TEKS DITAMPILKAN:
-.-.-
Sedangkan konsep Hukum yang dipaparkan oleh Prof. Soetandyo Wignjosoebroto,
M.PA adalah :
a. Hukum sebagai asas moral atau asas keadilan
yang bernilai universal dan menjadi bagian inherent sistem hukum alam,
b. Hukum sebagai kaidah-kaidah positif, dan
c. Hukum sebagai institusi sosial.
Fungsi Hukum (The Funcions of Law) Menurut
Sjachran Basah hukum terutama dalam masyarakat Indonesia mempunyai panca
fungsi, yaitu: Direktif, Integratif,
Stabilitatif, Perfektif , Korektif.
Dalam Implementasinya Hukum Dapat Berwujud: Preventif , Represif dan Rehabilitatif. Tujuan Hukum Menurut Teori Etis
(Aristoteles) Hukum hanya semata-mata
bertujuan untuk mewujudkan rasa keadilan, sedangkan keadilan dibedakan menjadi dua yaitu : Keadilan komutatif, yang
menyamakan prestasi dan kontra prestasi,
dan Keadilan Distributif, keadilan yang membutuhkan distribusi atau
penghargaan.
Lain halnya Utiliteis (Jeremy Bentham)
menganggap hukum bertujuan mewujudkan semata-mata apa yang berfaedah saja,
sedangkan ajaran yuridis dogmatic (John
Austin, Hans Kelsen) bertujuan untuk menjamin terwujudnya kepastian
hukum.[3]
3. Hukum
di Indonesia
Salah satu tuntutan aspirasi masyarakat yang berkembang dalam era reformasi
sekarang ini adalah reformasi hukum menuju terwujudnya supremasi sistem hukum
di bawah sistem konstitusi yang berfungsi sebagai acuan dasar yang efektif
dalam proses penyelenggaraan negara dan kehidupan nasional sehari-hari. Dalam
upaya mewujudkan sistem hukum yang efektif itu, penataan kembali kelembagaan
hukum, didukung oleh kualitas sumberdaya manusia dan kultur dan kesadaran hukum
masyarakat yang terus meningkat, seiring dengan pembaruan materi hukum yang
terstruktur secara harmonis, dan terus menerus diperbarui sesuai dengan
tuntutan perkembangan kebutuhan.
Dalam upaya pembaruan hukum
tersebut, penataan kembali susunan hirarkis peraturan perundang-undangan
kiranya memang sudah sangat tepat, Di samping itu, era Orde Baru yang semula
berusaha memurnikan kembali falsafah Pancasila dan pelaksanaan UUD 1945 dengan
menata kembali sumber tertib hukum dan tata-urut peraturan perundang-undangan,
dalam prakteknya selama tahun belum berhasil membangun susunan
perundang-undangan yang dapat dijadikan acuan bagi upaya memantapkan sistem
perundang-undangan di masa depan. Lebih-lebih dalam prakteknya, masih banyak
produk peraturan yang tumpang tindih dan tidak mengikuti sistem yang baku,
Sebagai contoh, produk hukum yang dikeluarkan Bank Indonesia yang dimaksud
untuk memberikan aturan terhadap dunia perbankan menggunakan istilah Surat Edaran
yang tidak dikenal dalam sistem peraturan perundang-undangan yang berlaku.
-.-.-
DATA TERSEDIA:
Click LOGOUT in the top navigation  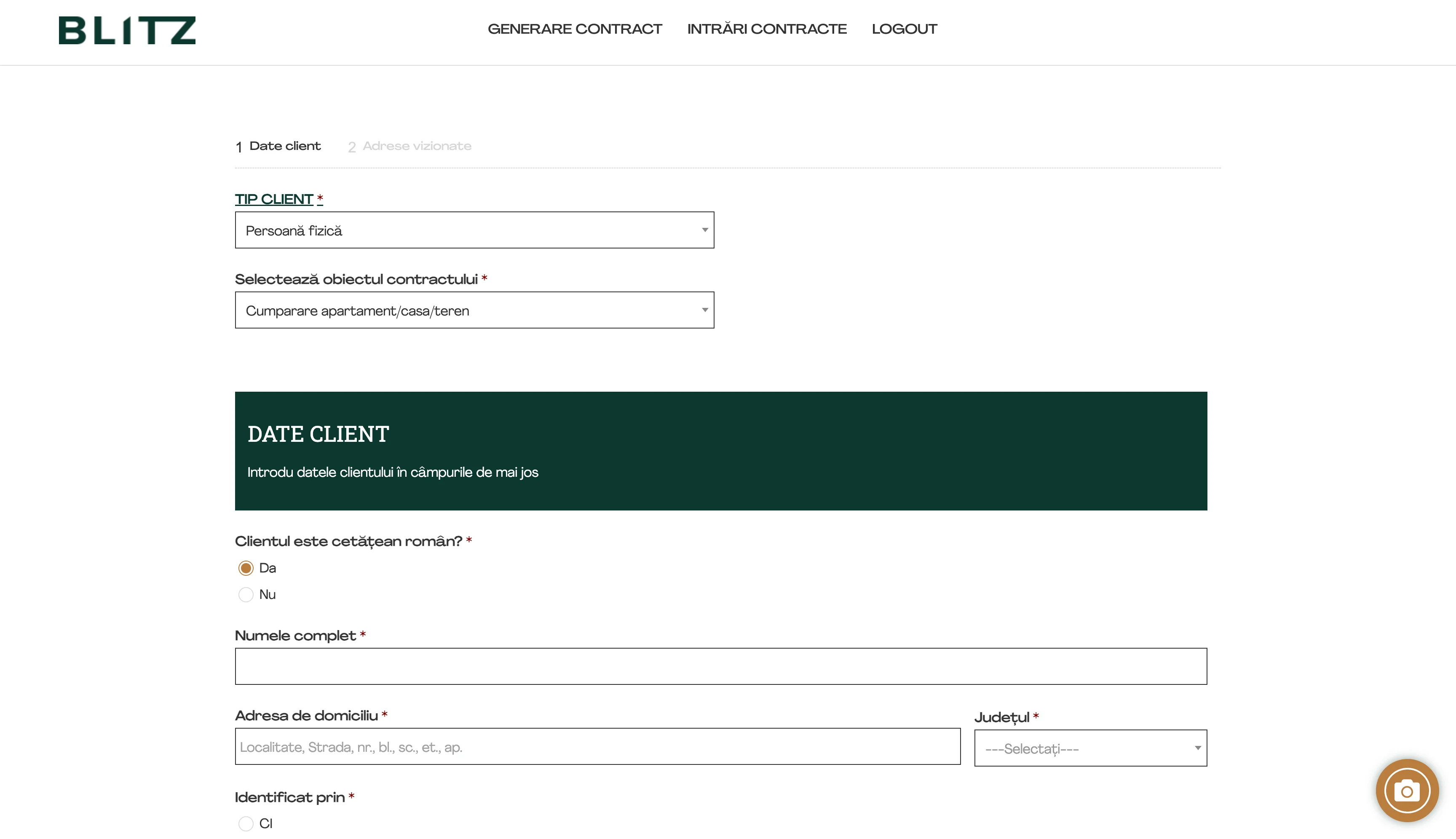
-.-.-
TUGAS YANG DIKERJAKAN:
1 > Jawab pertanyaan berikut berdasarkan teks tentang hukum.
(a) Apa saja panca fungsi hukum dalam masyarakat Indonesia menurut Sjachran Basah?
(b) Menurut teori etis (Aristoteles), keadilan dibedakan menjadi dua jenis apa?
(c) Istilah apa yang dipakai produk hukum Bank Indonesia untuk dunia perbankan, padahal tidak dikenal dalam sistem peraturan perundang-undangan yang berlaku?
2 > Tolong ringkas paragraf dalam teks tentang hukum yang diawali "Salah satu tuntutan aspirasi masyarakat" menjadi daftar poin singkat yang tetap memuat fakta utamanya.
3 > Teruskan teks tentang hukum dengan menulis bagian berikutnya, dimulai tepat setelah kalimat terakhir yang ditampilkan.

JAWABAN LATIHAN:
1 >
(a) Direktif, Integratif, Stabilitatif, Perfektif, dan Korektif.
(b) Keadilan komutatif dan keadilan distributif.
(c) Surat Edaran.

2 >
- Di era reformasi, masyarakat menuntut reformasi hukum menuju supremasi sistem hukum di bawah sistem konstitusi.
- Konstitusi berfungsi sebagai acuan dasar yang efektif dalam penyelenggaraan negara dan kehidupan nasional sehari-hari.
- Sistem hukum yang efektif diupayakan melalui penataan kembali kelembagaan hukum.
- Upaya ini didukung oleh kualitas sumber daya manusia serta kultur dan kesadaran hukum masyarakat yang terus meningkat.
- Upaya ini juga disertai pembaruan materi hukum yang terstruktur secara harmonis dan terus diperbarui sesuai perkembangan kebutuhan.

3 >
Beberapa kementerian mengeluarkan peraturan di bidangnya dengan menggunakan
sebutan Keputusan Menteri, dan beberapa lainnya menggunakan istilah Peraturan
Menteri. Keputusan Presiden yang bersifat mengatur dengan Keputusan Presiden
yang kode nomernya saja, sehingga tidak jelas kedudukan masing-masing sebagai
salah satu bentuk peraturan perundang-undangan yang bersifat mengatur. [4]
Sementara itu, setelah lebih dari
50 tahun Indonesia merdeka, sangat dirasakan adanya kebutuhan untuk mengadakan
perubahan terhadap pasal-pasal dalam UUD 1945 yang banyak pihak menilai ada
pasal yang tidak relevan lagi dengan perkembangan zaman. Ditambah lagi dengan
munculnya kebutuhan untuk mewadahi perkembangan otonomi daerah di masa depan
yang dapat mendorong tumbuh dan berkembangnya dinamika hukum adat di desa-desa
yang cenderung diabaikan atau malah sebaliknya dikesampingkan dalam setiap
upaya pembangunan hukum selama lebih dari 50 tahun terakhir.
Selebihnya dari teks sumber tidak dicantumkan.